The Bears usually begin this time of year with a number in mind.
It's at least two -- and often three or four.
It's the amount of offensive linemen they need to find before the next season, faced with an off-season of buying and drafting to provide protection for a quarterback who has spent the previous year running for his life.
Shockingly, the Bears this week are not shopping on the offensive line for the first time in years.
"I don't remember a time when we finished a season and felt like we had a chance to keep the whole group together, because of health or contracts or whatever," said 13-year veteran Roberto Garza, after the Bears' final game of 2013.
"We'll see what happens with me, but if they want me, I think we have a great group that plays well together and could be together for a while."
Turns out the Bears wanted Garza, and they will keep the line entirely intact for consecutive years.
Now that you've caught your breath, remember that the Bears rebuilt the line one year ago, first adding tackle Jermon Bushrod and guard Matt Slauson to the left side in free agency, then drafting the right side with guard Kyle Long and tackle Jordan Mills.
Combined with a genuine offensive coaching mind, more weapons, a happy Jay Cutler and a backup QB who could step in and play, the Bears merely finished second in the NFL in points scored in 2013, after being 16th and 17th the previous two seasons.
The Bears set team records for passing touchdowns, passer rating, passing yards, total yards and first downs.
Now, they go into the second year of an offense with a head coach and QB knowing each other's strengths and weaknesses, and with two stars at receiver, a productive running back and a legit tight end.
There is no reason to think that the offense won't take a significant step forward -- and it was already very good last season.
So the hard part is done. The Bears have a head coach with an offensive outlook on football. They have a quarterback. They have a line that can protect him. They have a running game. They have weapons.
Remember, this is the Chicago Bears we're talking about, and they have an NFL offense.
When the Bears eschewed defense last spring in favor of building an offense, they had to figure it would take years, not days, to put in place a system and a group of players they could rely on to function in a 21st century offense.
The fact that it happened so quickly only means they can now get started on rebuilding a defense that was historically bad in 2013.
They would have to get very lucky to have the kind of impact in short order that they did on offense, but it doesn't mean the defense can't get considerably better this off-season.
As it always does on offense, the defense also begins on the line, and the Bears will focus much of their attention in free agency and the draft on rebuilding a line that was decimated by injuries, age and poor performance.
Sure, they fell to 30th in points allowed, 30th in yards allowed and 25th in third-down percentage, but that's nothing compared to being dead last in rushing yards allowed -- by 410 yards.
So after bringing back Jeremiah Ratliff and Nate Collins, on Day 1 of free agency the Bears signed defensive end Lamarr Houston and safety Ryan Mundy.

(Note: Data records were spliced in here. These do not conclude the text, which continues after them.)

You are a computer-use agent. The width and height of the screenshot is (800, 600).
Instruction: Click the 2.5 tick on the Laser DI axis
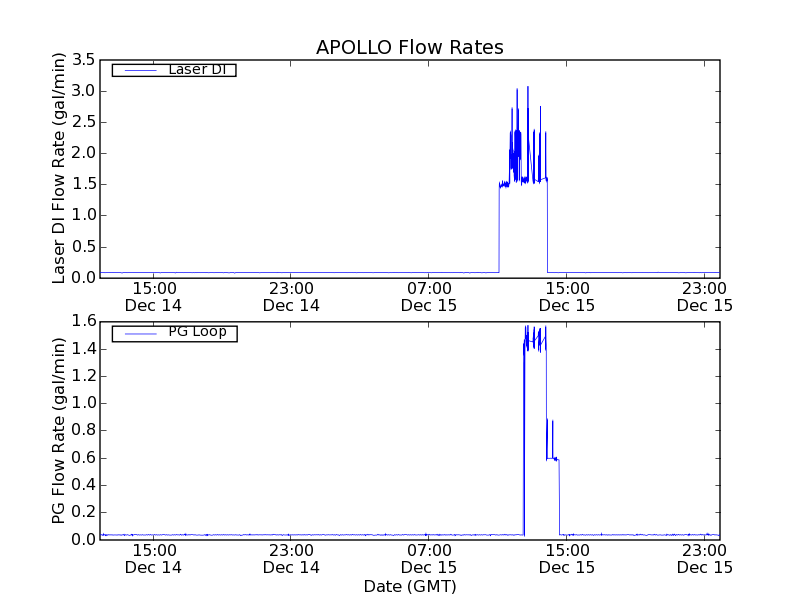click(x=83, y=122)
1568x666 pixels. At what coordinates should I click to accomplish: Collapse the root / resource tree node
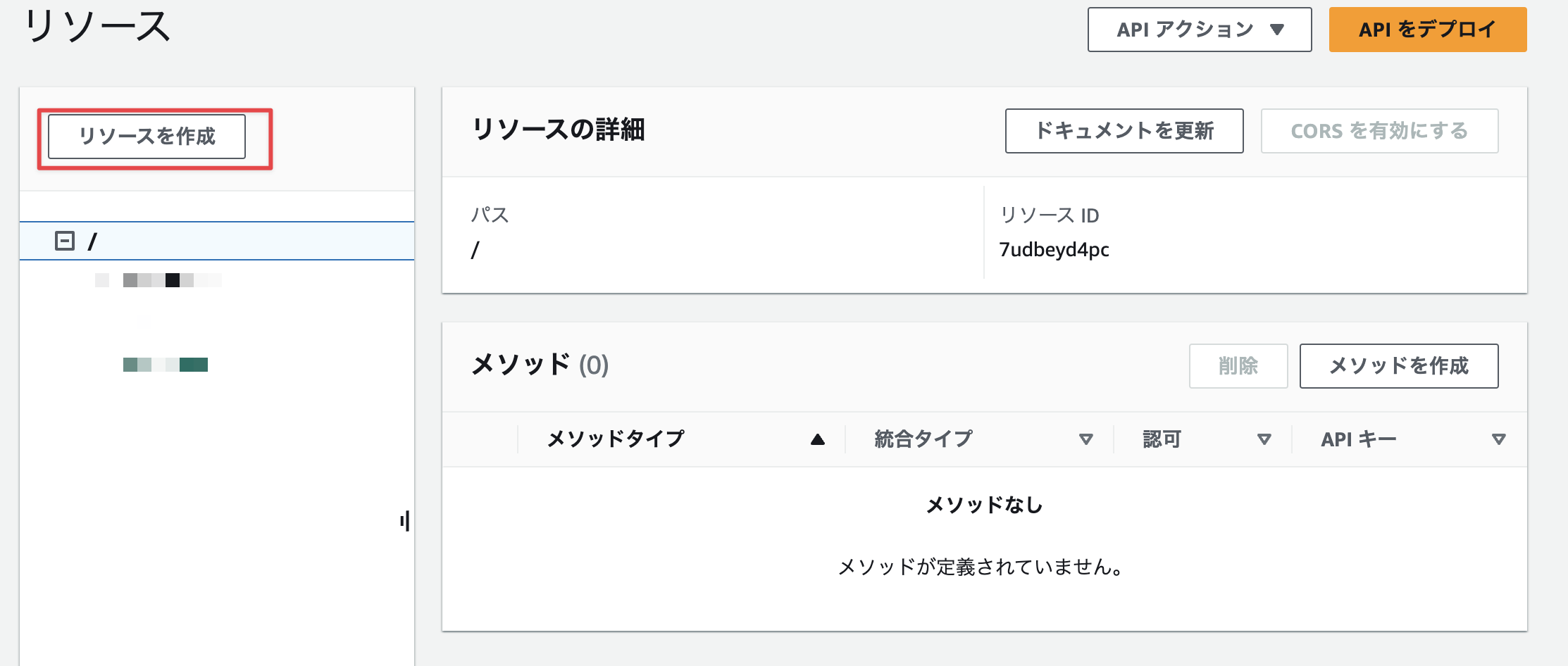tap(65, 241)
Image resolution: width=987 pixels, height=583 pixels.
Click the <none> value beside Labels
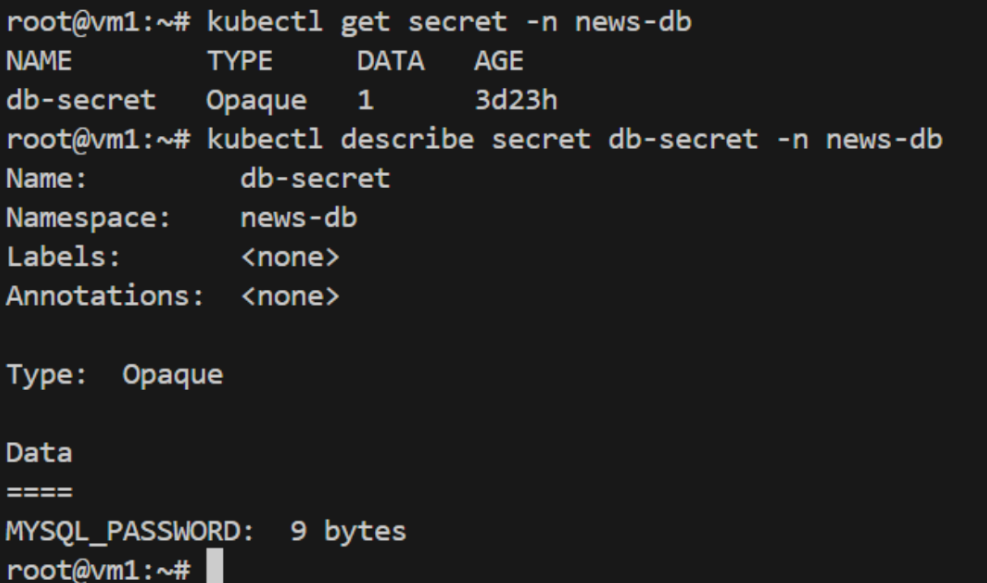point(290,257)
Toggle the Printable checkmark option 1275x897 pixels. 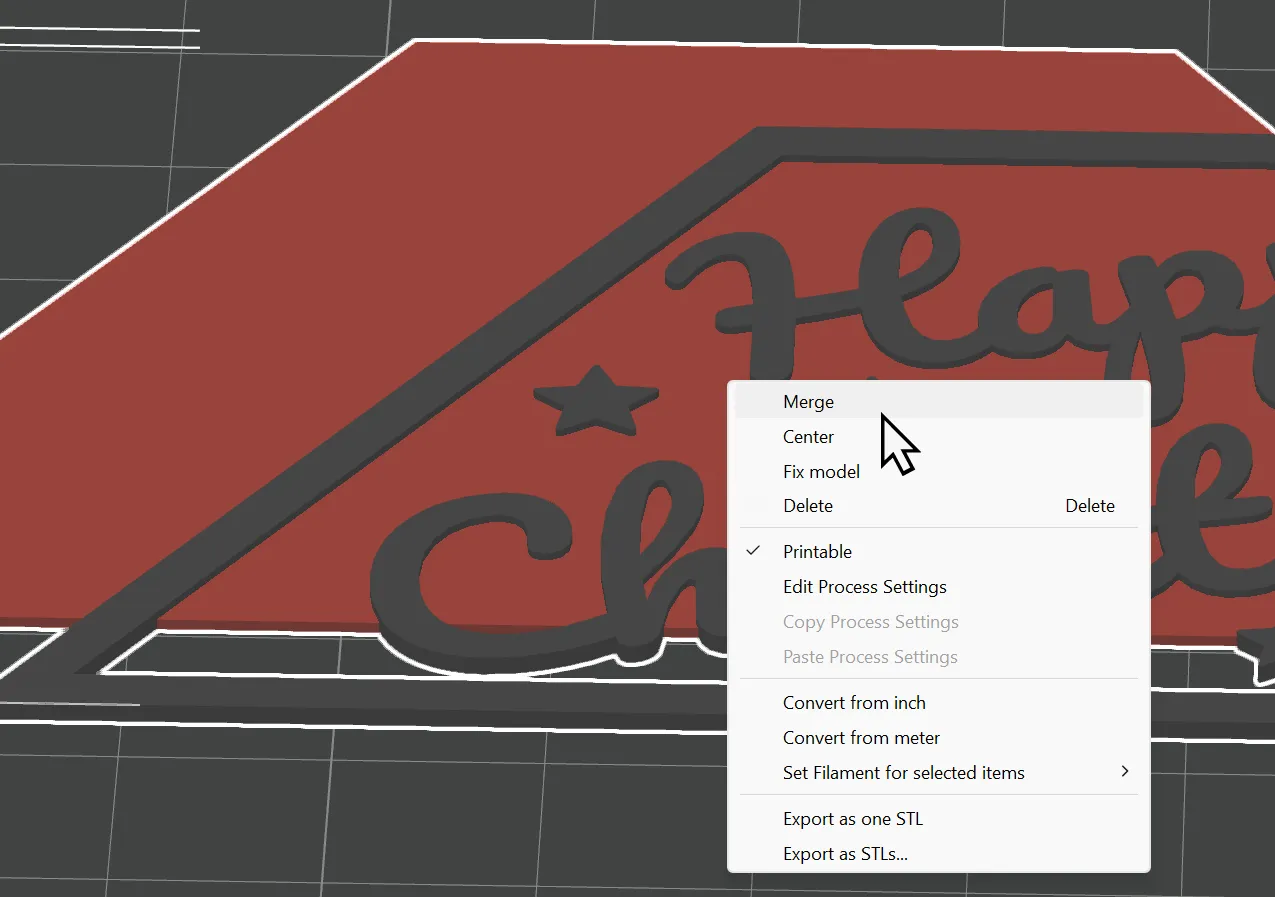[x=939, y=552]
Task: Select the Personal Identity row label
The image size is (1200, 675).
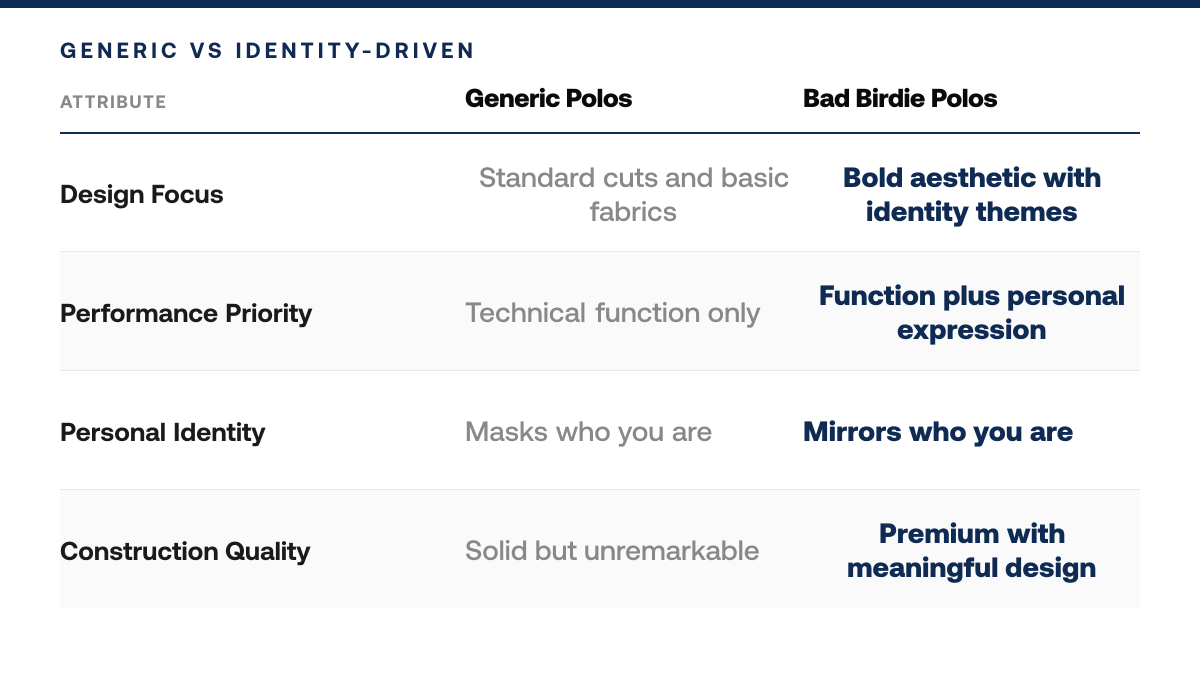Action: tap(163, 432)
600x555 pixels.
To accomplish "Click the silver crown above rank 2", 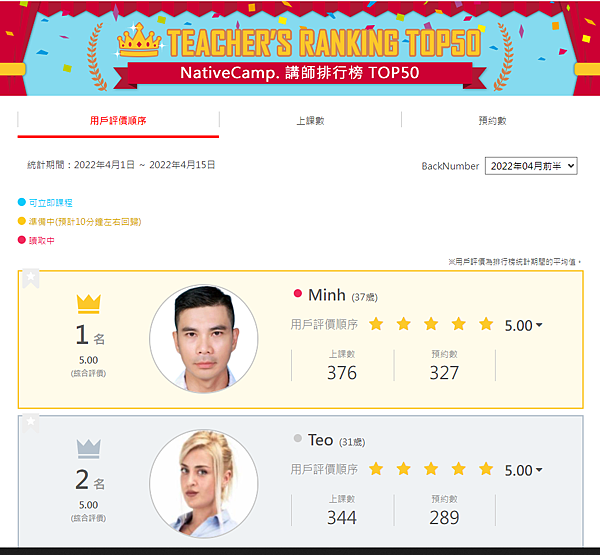I will pos(88,449).
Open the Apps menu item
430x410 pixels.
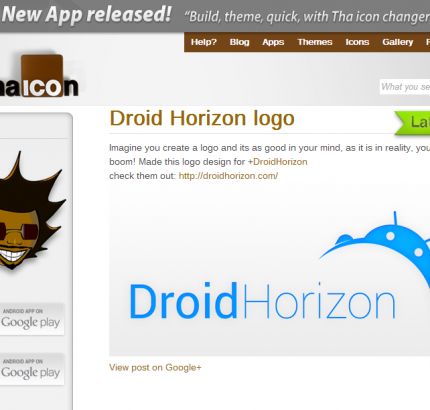click(x=273, y=42)
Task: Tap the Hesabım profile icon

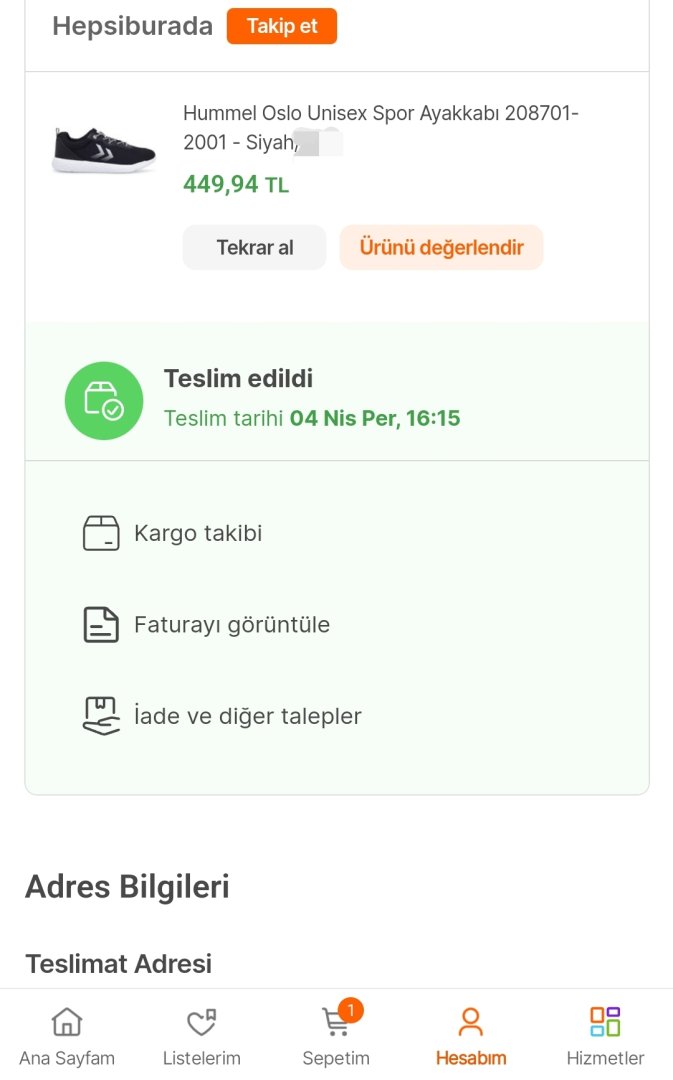Action: (x=470, y=1022)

Yeah, there's a lot of work to do and it won't be done in one off-season, and certainly not in one day of free agency, but between the draft and free agency, if they can find a lineman who gets to the QB, a tackle to wreak havoc in the middle and a play-making safety before they go to camp, they can make big strides and at least get back to being a top-20 defense.
That would be enough -- with a great offense -- to make the playoffs. It probably won't be enough to win the Super Bowl, but you have to start somewhere.
The Bears started with their offense -- and it was long overdue.